Provided text:
§ §
Quick Links

Re: ANALYZE sampling is too good

From:	Albe Laurenz <laurenz(dot)albe(at)wien(dot)gv(dot)at>
To:	"Greg Stark EXTERN" <stark(at)mit(dot)edu>, Josh Berkus <josh(at)agliodbs(dot)com>
Cc:	Mark Kirkwood <mark(dot)kirkwood(at)catalyst(dot)net(dot)nz>, Robert Haas <robertmhaas(at)gmail(dot)com>, PostgreSQL-development <pgsql-hackers(at)postgresql(dot)org>
Subject:	Re: ANALYZE sampling is too good
Date:	2013-12-10 08:28:23
Message-ID:	A737B7A37273E048B164557ADEF4A58B17C7DCEF@ntex2010i.host.magwien.gv.at
Views:	Raw Message \| Whole Thread \| Download mbox \| Resend email
Thread:
Lists:	pgsql-hackers

Greg Stark wrote:
>> It's also applicable for the other stats; histogram buckets constructed
>> from a 5% sample are more likely to be accurate than those constructed
>> from a 0.1% sample. Same with nullfrac. The degree of improved
>> accuracy, would, of course, require some math to determine.
§ §
What to work on:
Shorten the quoted paragraph in the mailing-list message above that begins "It's also applicable for the other stats," keeping its main facts.

Provided data:
§ §
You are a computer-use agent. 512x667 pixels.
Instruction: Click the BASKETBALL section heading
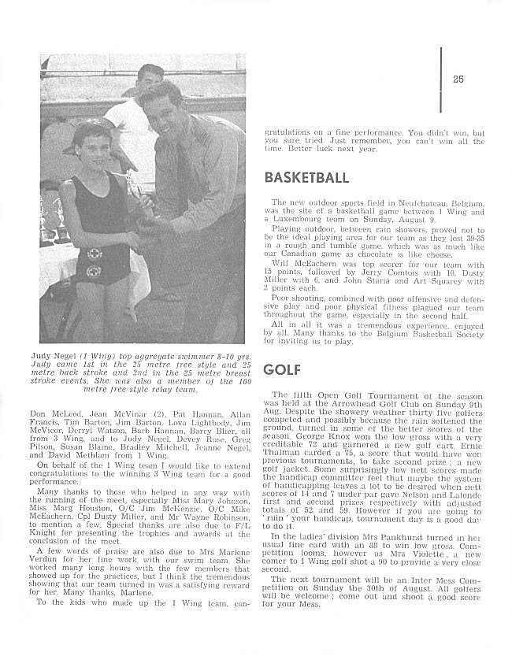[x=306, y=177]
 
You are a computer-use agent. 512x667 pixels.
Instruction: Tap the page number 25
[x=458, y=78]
§ §
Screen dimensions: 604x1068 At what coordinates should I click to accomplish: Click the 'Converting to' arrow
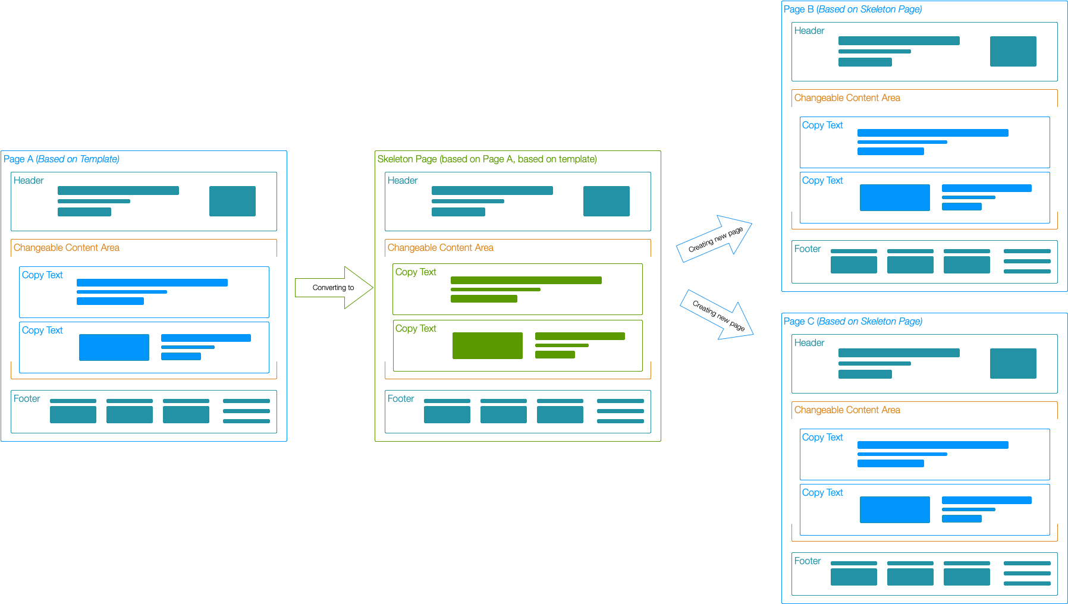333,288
§ §
Expected answer:
The point applies to other statistics too. Histogram buckets built from a 5% sample are more likely to be accurate than those built from a 0.1% sample, and the same holds for nullfrac. Working out how much accuracy improves would take some math.